Vittorio realized that he was trapped: the train was speeding towards Brescia and he couldn’t jump off. At that point he sat on the floor and started crying – after all he was only 19 – and a prayer issued from his trembling lips: “St. Anthony, please help me, I don’t know what to do.” Since childhood he had had great devotion for St. Anthony, and at that moment of great distress, he thought of the little picture of the Saint that he kept at his bedside table.

Suddenly, he felt a hand on his shoulder. Turning, he saw a young friar with a bag and a breviary. “Quickly,” the friar told him, “in this bag I have a Franciscan habit which I am taking home in order to wash it. Put it on immediately!” Vittorio looked at the friar in amazement, and asked him, “Who are you?” “Don’t be afraid,” the friar replied, “but move, we have no time.” Vittorio complied, and went into the toilet where he put the habit on as best he could. Eventually, the friar had to help him fasten the cord with the three knots.

In the meantime the train had reached Brescia, and the Germans started immediately to gather all the Italian soldiers in a general atmosphere of anguish, chaos and unrest. After half an hour, however, the ghastly operation was over, and the train continued on its journey towards Milan in a mood of eerie quietness, interrupted only by the sobs of the civilians: women, children and old men.  In the last wagon were two Franciscan friars in deep prayer. They had a bag, and in this bag there was a private’s uniform and a hat with a black feather.

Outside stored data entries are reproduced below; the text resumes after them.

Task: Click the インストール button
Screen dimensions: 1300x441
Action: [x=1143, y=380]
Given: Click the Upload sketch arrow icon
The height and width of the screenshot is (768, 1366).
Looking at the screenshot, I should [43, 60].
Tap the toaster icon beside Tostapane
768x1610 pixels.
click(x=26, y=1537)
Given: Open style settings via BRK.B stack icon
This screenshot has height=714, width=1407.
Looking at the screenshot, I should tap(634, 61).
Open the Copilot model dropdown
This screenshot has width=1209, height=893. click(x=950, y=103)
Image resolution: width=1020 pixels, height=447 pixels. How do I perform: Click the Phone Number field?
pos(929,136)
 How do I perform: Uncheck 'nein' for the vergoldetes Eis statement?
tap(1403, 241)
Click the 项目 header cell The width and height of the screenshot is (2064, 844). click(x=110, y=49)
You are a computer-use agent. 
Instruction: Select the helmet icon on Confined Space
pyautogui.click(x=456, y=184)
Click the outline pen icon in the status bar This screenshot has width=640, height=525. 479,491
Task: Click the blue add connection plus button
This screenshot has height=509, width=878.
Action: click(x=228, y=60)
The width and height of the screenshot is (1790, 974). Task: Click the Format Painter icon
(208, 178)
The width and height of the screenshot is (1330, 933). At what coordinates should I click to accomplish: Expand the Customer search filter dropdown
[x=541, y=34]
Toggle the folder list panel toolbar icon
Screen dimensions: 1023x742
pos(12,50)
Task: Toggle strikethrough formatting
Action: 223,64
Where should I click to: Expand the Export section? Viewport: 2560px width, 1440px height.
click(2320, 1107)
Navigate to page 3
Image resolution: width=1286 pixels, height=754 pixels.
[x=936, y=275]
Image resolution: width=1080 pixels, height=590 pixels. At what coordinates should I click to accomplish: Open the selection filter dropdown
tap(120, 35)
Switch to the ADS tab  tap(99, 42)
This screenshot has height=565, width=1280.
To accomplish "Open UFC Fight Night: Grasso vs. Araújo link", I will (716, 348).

“After the war,” Vittorio continued, “I tried to track that friar, but I was never able to come up with anything. I had not asked him his name because, had I been arrested, I could have got him into serious trouble. I like to think that that young friar was St. Anthony himself who had come to my rescue; and every time I pray to him I see that face. Naturally I came here to Padua immediately after the war, and I left my hat with the black feather at the Saint’s Tomb as a gift. He totally deserved it.”

Dear reader, I do hope that the real life story of Vittorio may bring you some comfort and hope in this month of June when we celebrate the Feast of our beloved Saint. Let’s remember that God really loves us as a Father, and let’s also always follow St. Anthony’s advice, “Pray to God and he will hear you!”